Just received my TA-ZH1ES today and would like to know what cables should i get to connect the TA-ZH1ES to my Yamaha Hs7 monitors, XLR > RCA or 6.3mm Jack > Rca?

Also what cables do you guy´s suggest? 
I´m in Europe and would like to spend no more than 100€ on a pair of cables


----------



## nc8000

Fsilva said:


> Just received my TA-ZH1ES today and would like to know what cables should i get to connect the TA-ZH1ES to my Yamaha Hs7 monitors, XLR > RCA or 6.3mm Jack > Rca?
> 
> Also what cables do you guy´s suggest?
> I´m in Europe and would like to spend no more than 100€ on a pair of cables



As the pre out from the TA is single ended RCA you will need 2 wires, each with an RCA plug one end and a 6,3 mm mono plug the other end. I have no idea if such cables can be bought standard or have to be custom made, I've never seen such a cable.


----------



## Fsilva

nc8000 said:


> As the pre out from the TA is single ended RCA you will need 2 wires, each with an RCA plug one end and a 6,3 mm mono plug the other end. I have no idea if such cables can be bought standard or have to be custom made, I've never seen such a cable.

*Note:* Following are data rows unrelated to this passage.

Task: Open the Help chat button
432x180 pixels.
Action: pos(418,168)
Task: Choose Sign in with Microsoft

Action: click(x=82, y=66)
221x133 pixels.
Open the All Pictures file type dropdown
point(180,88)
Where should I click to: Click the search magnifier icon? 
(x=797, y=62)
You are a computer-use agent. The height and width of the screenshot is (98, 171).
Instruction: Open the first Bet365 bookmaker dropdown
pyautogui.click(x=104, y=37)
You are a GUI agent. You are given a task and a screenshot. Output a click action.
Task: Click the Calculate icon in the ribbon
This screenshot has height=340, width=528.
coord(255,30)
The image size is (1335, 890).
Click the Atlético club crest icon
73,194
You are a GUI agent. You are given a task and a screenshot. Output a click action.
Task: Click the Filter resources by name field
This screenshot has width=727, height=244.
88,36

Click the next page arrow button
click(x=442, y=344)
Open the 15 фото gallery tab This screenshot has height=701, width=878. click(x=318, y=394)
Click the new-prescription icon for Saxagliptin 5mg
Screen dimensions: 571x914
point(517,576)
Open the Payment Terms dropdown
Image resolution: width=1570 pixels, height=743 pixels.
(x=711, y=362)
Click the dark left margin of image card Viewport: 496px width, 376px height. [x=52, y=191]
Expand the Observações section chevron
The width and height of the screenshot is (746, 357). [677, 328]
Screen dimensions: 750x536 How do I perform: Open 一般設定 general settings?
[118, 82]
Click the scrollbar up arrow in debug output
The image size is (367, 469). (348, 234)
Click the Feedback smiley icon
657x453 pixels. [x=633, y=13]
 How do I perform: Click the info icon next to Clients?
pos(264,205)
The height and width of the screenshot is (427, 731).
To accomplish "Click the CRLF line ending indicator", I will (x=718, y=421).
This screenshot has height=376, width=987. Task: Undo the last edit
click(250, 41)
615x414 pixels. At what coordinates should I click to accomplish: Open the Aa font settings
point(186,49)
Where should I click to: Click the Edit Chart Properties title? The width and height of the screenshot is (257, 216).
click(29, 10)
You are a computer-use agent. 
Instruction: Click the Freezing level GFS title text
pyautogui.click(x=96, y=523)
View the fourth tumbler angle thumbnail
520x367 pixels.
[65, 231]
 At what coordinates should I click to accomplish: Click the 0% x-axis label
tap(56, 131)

Thanks for the reply, i´m aware that i would need 2 cables, one for each monitor. So i´m assuming that this would do the work, am I correct? 

https://www.amazon.co.uk/Mogami-2534-Pair-Cable-Neutrik/dp/B07BLL8WJF?th=1

Still waiting for your T.A to be delivered, will let you know once it gets here!


----------



## nc8000

Fsilva said:


> Thanks for the reply, i´m aware that i would need 2 cables, one for each monitor. So i´m assuming that this would do the work, am I correct?
> 
> https://www.amazon.co.uk/Mogami-2534-Pair-Cable-Neutrik/dp/B07BLL8WJF?th=1
> 
> Still waiting for your T.A to be delivered, will let you know once it gets here!



Yes that seems to be correct. It's been 10 days since the dock was sent so it ought to arrive first half of next week but I must admit it is the first time I've used that shipper outside of Denmark (have used them many times within Denmark)


----------



## Fsilva

nc8000 said:


> Yes that seems to be correct. It's been 10 days since the dock was sent so it ought to arrive first half of next week but I must admit it is the first time I've used that shipper outside of Denmark (have used them many times within Denmark)


Thanks, think i´m gonna order a pair of those Mogami cables then, i know they are good cables for the price paid, since all my guitar cables are Mogami also.
Was not expecting to take so much time yo receive the TA tough.


----------



## Fsilva

Just noticed that they also have XLR to RCA, wouldn´t that be better soundwise? 

https://enoaudio.de/en/product/m2534bk-2rm3xm/


----------



## nc8000

Fsilva said:


> Just noticed that they also have XLR to RCA, wouldn´t that be better soundwise?
> 
> https://enoaudio.de/en/product/m2534bk-2rm3xm/



According to the Yamaha manual the xlr ports expect to receive a balanced signal and the TA only sends a single ended signal so I don’t think it will work but I really don’t know


----------



## Fsilva

nc8000 said:


> According to the Yamaha manual the xlr ports expect to receive a balanced signal and the TA only sends a single ended signal so I don’t think it will work but I really don’t know


Thanks again for the prompt reply, better safe than sorry, so i´m not gonna take any risks and will order the neutriks to rca!


----------



## AmusedToD

Anyone using a power conditioner with the TA? If yes, does it make sense to invest in such a product?


----------



## Halimj7

Bismillah 

Anyone know how this compares to the Sony HAP-S1? Thanks


----------



## nc8000

Halimj7 said:


> Bismillah
> 
> Anyone know how this compares to the Sony HAP-S1? Thanks



2 entirely different products so I don’t really see how one could compare then


----------



## Halimj7

nc8000 said:


> 2 entirely different products so I don’t really see how one could compare then


Bismillah 

They are both headphone amps and DACS....why can’t they be compared?


----------



## nc8000

Halimj7 said:


> Bismillah
> 
> They are both headphone amps and DACS....why can’t they be compared?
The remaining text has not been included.